To Sleep, Perchance to Dream

Posted: August 23, 2013 in Mental Reboot
Tags: , ,

A few months into my sabbatical, I found that I was struggling to stay alert in the afternoon.  Now fighting with drowsiness isn’t anything new to me.  I am reasonably certain that I’ve lived most of my adult life in a state of fairly extreme sleep deprivation.  But at this point I was getting a strong seven and a half to eight hours of sleep every night, maybe even a bit more on weekends.  And my activities were all things that I wasn’t only happy to do, but that I was chomping at the bit to do, so any possibility of apathy based lethargy seemed quite remote.

So I went to my doctor, who referred me to a sleep specialist.  Who signed me up for an in home sleep study.  So I played cyborg for one night strapped into a bunch of equipment, and a month or so later got a call from the specialist with the results.  Everything was perfectly normal.  No sleep apnea, normal sleep cycles, normal number of wake up events per hour, etc.  So what the heck?  The doctor’s recommendation was to sleep more, that it’s perfectly within ‘normal’ range to need to sleep eight and a half or even nine hours a night.

Well crap, I don’t want to have to sleep more at night.  I already resent the bulk of the time I spend sleeping anyway.  But if I’m less effective during the day due to sleep debt, it makes sense to give it a shot.  So what better time than during my sabbatical, where one of my goals is to optimize my general effectiveness, to give a bit more sleep a shot.  So I started trying to get eight and a half to nine hours of sleep a night.  And lo and behold, I have been less sleepy.  Crazy.  On top of that, I am starting to remember my dreams which hasn’t happened for a very long time.  (Hopefully I won’t go the next step and have Hamlet style nightmares).

But of course, I couldn’t just leave it at a doctor’s recommendation, I had to geek out about sleep science.  The first thing I did was to read Dr. Dement’s book The Promise of Sleep: A Pioneer in Sleep Medicine Explores the Vital Connection Between Health, Happiness, and a Good Night’s Sleep.  And now I’m most of the way through a series of lectures on the science of sleep.

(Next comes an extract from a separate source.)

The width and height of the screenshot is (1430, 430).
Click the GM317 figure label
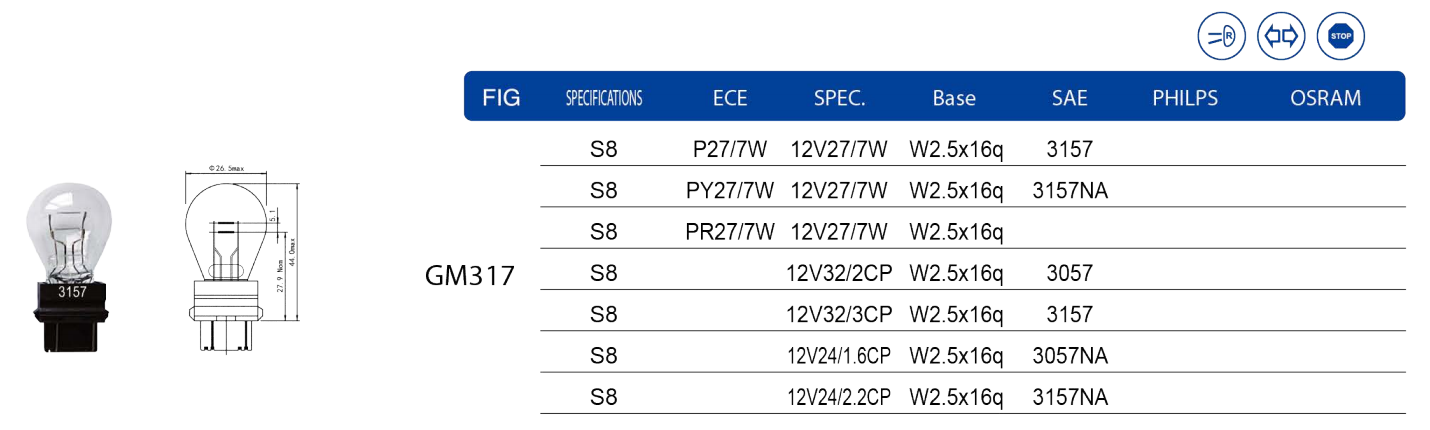click(x=470, y=275)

The first thing I learned from this is that the doctor didn’t lie to me. The vast majority if adult humans require 7-9 hours of sleep a night.  Some people just need more sleep than others.   And in a closely related factoid, sleep researchers actually have a pretty neat way to measure sleep debt scientifically.  It’s called the Multiple Sleep Latency Test (MSLT) – basically they take patients and put them in a dark quiet room a specific times of the day and monitor them to see how long it takes them to go to sleep.   If it takes 0-5 minutes they label you as having ‘severe’ sleep debt, 5-10 minutes is ‘troublesome.’  If you don’t drop off in 20 minutes you’re sleep debt free.  I’ve got to say that during most of my working life I’ve been able to drop off during the day somewhere in the 5 minutes +/- a bit range in a much less comfortable environment than a bed in a dark room as described by the MSLT procedure.

Another thing I learned (and this seems to be emphasized by everyone who devotes their life to studying or treating sleep issues) is that sleep debt is extremely dangerous.   The statistics on the number of car accidents attributed to sleep debt are scary, and possibly higher than the alcohol related accidents.  Although since there is a great deal of overlap between the two causes, it’s unclear which is the ‘winner.’   But the point is that driving around on extreme sleep debt is irresponsible, so if for no other reason than that, I want to try to live my life in less debt than I have in the past.

However, I think I’ve already mentioned that I really resent spending time sleeping when I could be doing something productive.  And even the way I state that is a bit crazy because if I reduce the amount of sleep I get significantly enough I’m almost certainly being less than optimally productive with the time that I’m awake (assuming an inverse relationship between the amount of sleep per night and sleep debt).

So what can I do?  Are there ways to sleep more efficiently?  I’m not quite ready to try some of the more extreme suggestions on the internets, such as the four hours awake, 20 minute nap around the clock everyday (apparently this is called the uberman cycle).  From what I’ve read from the much more conventional sleep scientists, there doesn’t seem to be a lot of hope.  There was some discussion of carrying enough sleep debt so that you fall asleep quickly at night and possibly have a more ‘efficient’ first deep sleep cycle.  And of course the whole list of general sleep hygiene tips, most of which I’m at least attempting.

Has anyone out there have success with practices to reduce the amount of sleep required without walking around like a zombie?  Inquiring minds want to know.

  1. Aaron Robinson says:

    I have always found that after a day of high activity I head to bed early and then seem to wake up after only 6 or 7 hours. For instance on days when I wind up running 3 to 4 miles and then go to the climbing gym for another 2 to 3 hours I hit the bed at the same time, but hard. One would think that I would also wake up later but I find that I will wake earlier than normal and more refreshed.

    This could just be my age or metabolism, but I like to think it has to do with more oxygen getting throughout my system thus allowing my body to recoup faster.